Task →
Reproduce the data below with every occurrence of "screenshot" replaced by "screen capture", leaving all other text unchanged and omitting the pictures.

──────────

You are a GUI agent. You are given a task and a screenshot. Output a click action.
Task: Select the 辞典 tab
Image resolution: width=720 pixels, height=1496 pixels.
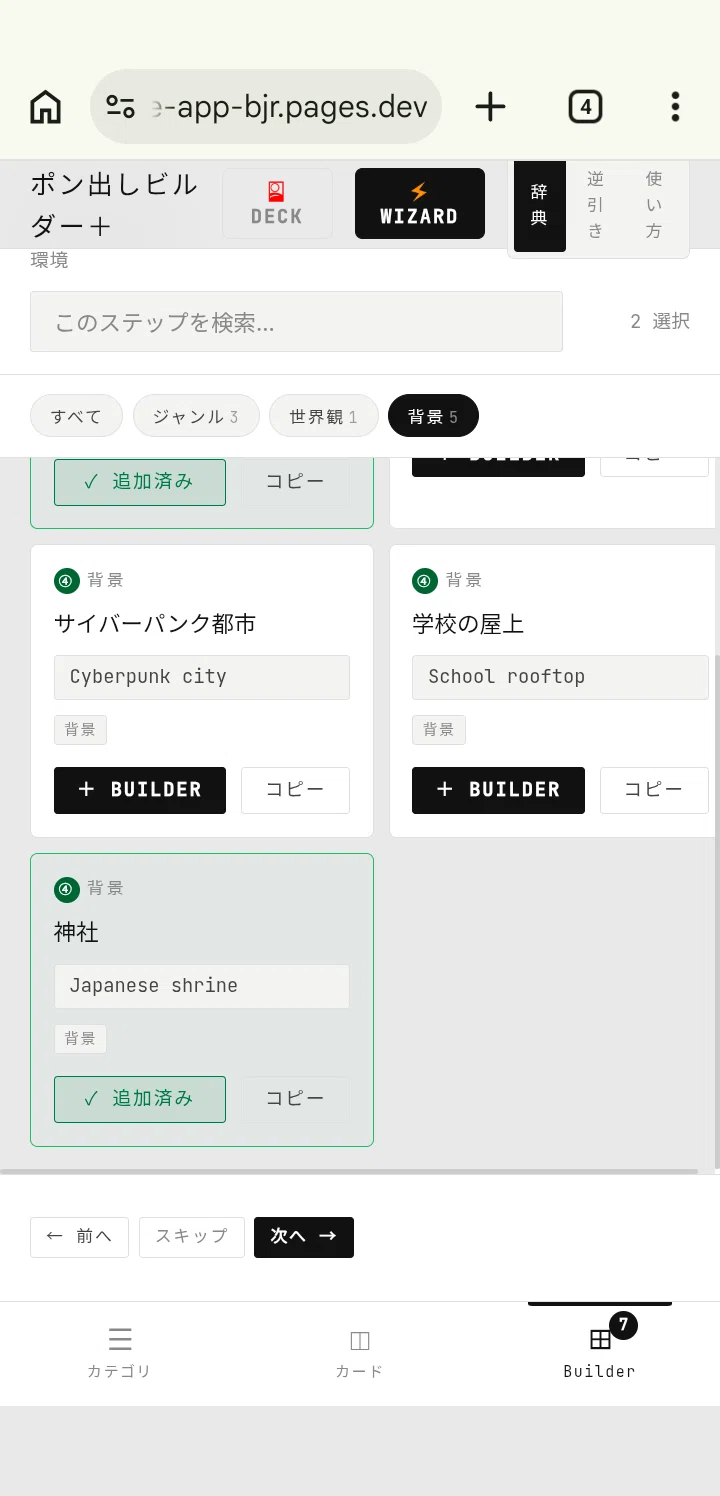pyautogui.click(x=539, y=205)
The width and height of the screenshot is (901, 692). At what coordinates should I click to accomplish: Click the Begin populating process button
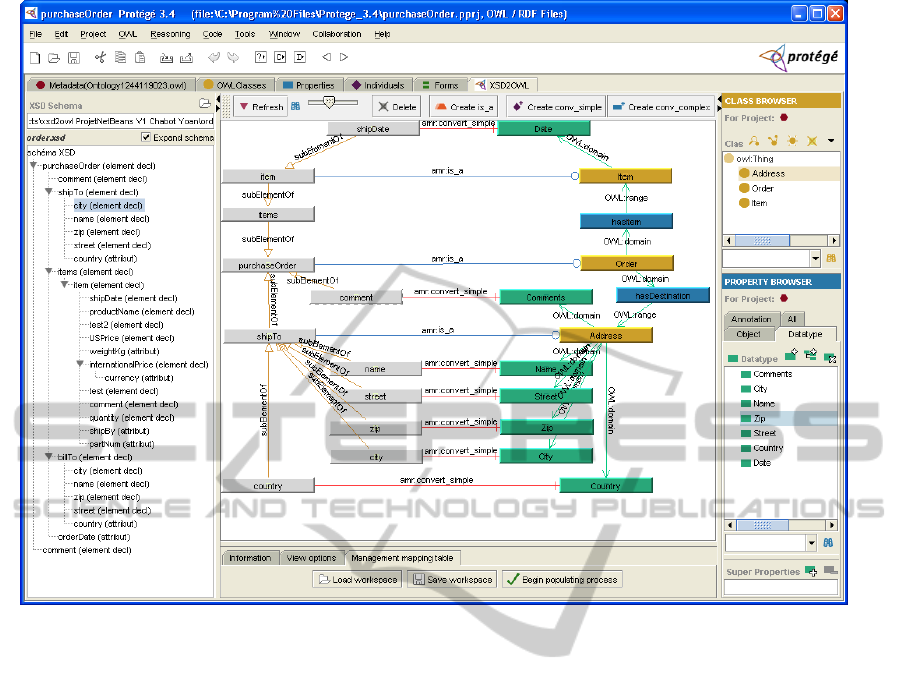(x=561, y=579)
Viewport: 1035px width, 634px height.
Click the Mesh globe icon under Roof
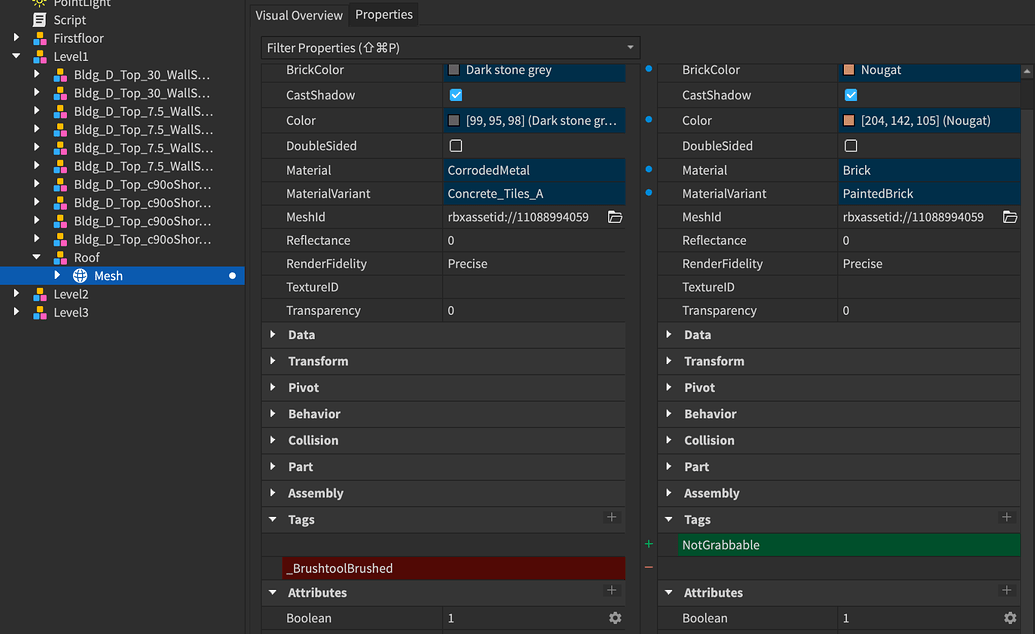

──────────

Task output →
You are a GUI agent. You are given a task and a screen capture. Output a click action.
Task: Select the 辞典 tab
Image resolution: width=720 pixels, height=1496 pixels.
pyautogui.click(x=539, y=205)
The width and height of the screen capture is (901, 692). At what coordinates should I click to accomplish: Click the Begin populating process button
(x=561, y=579)
Viewport: 1035px width, 634px height.
Click the Mesh globe icon under Roof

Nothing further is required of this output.